Setting up the bricks.
In this tutorial we’ll set up 2 schematics for counting and destroying the bricks. Destroying a brick will additionally check if all bricks have been destroyed and display a victory notification in that case.
Bricks will have a health, i.e. we can control how many times a brick has to be hit by the ball to be destroyed – the health will be stored in the int object variable health. We’ll set up 3 different bricks.
First, we’ll create the schematic to count the bricks. This schematic will be added to the bricks and simply increase the global int variable bricks by 1. We could also just set the global variable to the number of bricks when starting the game, but this would result in having to adjust it each time we change the number of bricks (e.g. in additional levels). By having the bricks count themselfs when the level starts, we don’t need to manually do this for each level.
Open the Makinom editor, navigate to Schematics and create a new schematic. Change the following settings.
Add Node > Value > Variable > Change Variables
We’ll use this node to increase the global variable bricks by 1.
Click on Add Variable to add a variable change.
That’s it for this schematic – click on Save Schematic and save it as BrickCount in Assets/Schematics/.
Next, we’ll create the schematic handling the destruction of the brick. After the brick is destroyed (when the health was reduced to 0), it’ll check if all bricks have been destroyed. If all bricks are destroyed, a victory notification is displayed and the level is reloaded.
Create a new schematic and change the following settings.
A particle effect should be displayed when a brick is destroyed, we’ll add it as a prefab.
Click on Add Prefab Resource to add a prefab resource.
We’ll use this node to reduce the health of the brick by 1.
Add Node > Value > Variable > Check Variables
We’ll use this node to check if the health has reached 0.
Click on Add Variable to add a variable condition.
Add Node > Audio > Audio > Play Sound (Channel)
We’ll use this node to play an explosion sound effect when the brick is destroyed.
This node is connected to the Success slot of the previous Check Variables node (i.e. the health has reached 0).
Now that the brick is destroyed, we’ll reduce the number of bricks and increase the player’s score. The points the player earns for a brick is stored in the object int variable points.
Copy the previous variable change and change the following settings.
Add Node > Game Object > Prefab > Spawn Prefab
We’ll use this step to spawn the particle effect.
Add Node > Game Object > Prefab > Destroy Prefab
Next, we’ll destroy the prefab after 5 seconds.

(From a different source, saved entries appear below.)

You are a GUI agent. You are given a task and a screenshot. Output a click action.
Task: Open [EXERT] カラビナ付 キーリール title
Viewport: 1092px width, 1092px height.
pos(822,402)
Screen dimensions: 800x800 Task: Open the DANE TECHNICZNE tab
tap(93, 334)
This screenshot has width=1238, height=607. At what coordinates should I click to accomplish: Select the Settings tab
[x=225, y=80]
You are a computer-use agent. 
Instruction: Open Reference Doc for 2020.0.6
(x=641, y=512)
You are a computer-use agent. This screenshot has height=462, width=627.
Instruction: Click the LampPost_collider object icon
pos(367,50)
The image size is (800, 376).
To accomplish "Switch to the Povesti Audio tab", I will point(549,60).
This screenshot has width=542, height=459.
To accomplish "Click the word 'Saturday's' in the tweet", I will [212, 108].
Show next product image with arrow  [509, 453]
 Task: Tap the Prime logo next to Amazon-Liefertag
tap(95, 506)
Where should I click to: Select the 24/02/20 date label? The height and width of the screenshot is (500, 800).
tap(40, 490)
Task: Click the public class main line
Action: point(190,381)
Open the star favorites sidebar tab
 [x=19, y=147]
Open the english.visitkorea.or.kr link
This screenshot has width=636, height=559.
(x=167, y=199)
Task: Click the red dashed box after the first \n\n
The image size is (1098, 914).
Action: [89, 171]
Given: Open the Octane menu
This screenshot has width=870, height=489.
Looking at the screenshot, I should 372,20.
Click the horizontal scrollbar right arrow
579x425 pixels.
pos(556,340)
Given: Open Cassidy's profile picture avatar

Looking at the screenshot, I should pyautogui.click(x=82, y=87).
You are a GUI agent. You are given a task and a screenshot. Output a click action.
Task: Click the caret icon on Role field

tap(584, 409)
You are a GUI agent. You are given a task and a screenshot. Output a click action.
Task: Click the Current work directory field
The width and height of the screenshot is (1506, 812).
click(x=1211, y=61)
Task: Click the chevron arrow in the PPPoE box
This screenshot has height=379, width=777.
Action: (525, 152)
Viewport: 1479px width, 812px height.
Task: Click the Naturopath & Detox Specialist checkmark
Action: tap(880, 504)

Add Node > Game Object > Game Object > Destroy Object
We’ll use this node to destroy the brick (machine object). We’ll need to disable Stop On Destroy in the Collision Machine used to play this schematic to prevent it from being stopped here.
Now, we’ll check if all bricks have been destroyed.
Add Node > Game > Game > Change Game State
All bricks have been destroyed – we’ll use this node to set Game Running to Inactive.
This node is connected to the Success slot of the previous Check Variables node (i.e. all bricks have been destroyed).
Click on Add Game State to add a state change.
Add Node > UI > Dialogue > Show Dialogue
We’ll use this node to display a victory notification to the player. It’ll be displayed for 3 seconds and automatically close afterwards.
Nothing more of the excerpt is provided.